Scientific classification
- Domain: Eukaryota
- Clade: Sar
- Clade: Alveolata
- Phylum: Perkinsozoa
- Class: Perkinsea
- Order: Acrocoelida Cavalier-Smith in Cavalier-Smith & Chao 2004
- Genus: Acrocoelus Fernández et al. 1999
- Species: A. glossobalani
- Binomial name: Acrocoelus glossobalani Fernández et al. 1999

= Acrocoelus =

- Authority: Fernández et al. 1999
- Parent authority: Fernández et al. 1999

Genus of single-celled organisms

Acrocoelus is a genus of alveolates.

==History==

This genus was named in 1999 by Fernández and collaborators.

==Description==

The species in this genus are fusiform with an apical anterior concavity and a longitudinal groove. There are two anterior flagellae directed backward. The flagellae arise from parallel basal bodies in a flagellar pocket.

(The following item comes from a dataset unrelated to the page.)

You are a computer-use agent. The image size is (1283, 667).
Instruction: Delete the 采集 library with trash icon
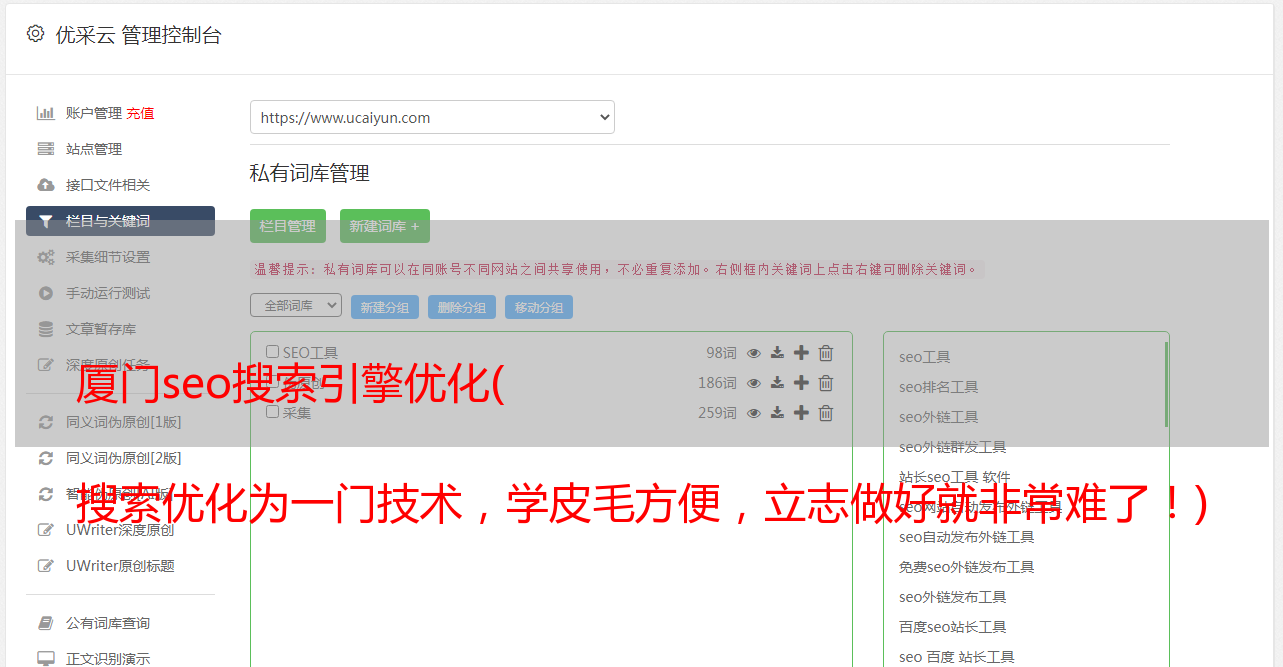click(826, 413)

The single nucleus has a single nucleolus.

The cell wall is a trilaminate pellicle with subpellicular microtubules and a micropore.

The cytoplasm contains a single, branched mitochondrion with tubular cristae, a supranuclear Golgi apparatus and large amounts of glycan granules.

There are three types of secretory organelles present. Type I are round and structurally complex. These may be extrusomes. The types II and III appear to be rhoptry and microneme like organelles respectively.

==Taxonomy==

The type species is Acrocoelus glossobalani I.Fernández, Pardos, Jes.Benito & N.L.Arroyo, 1999.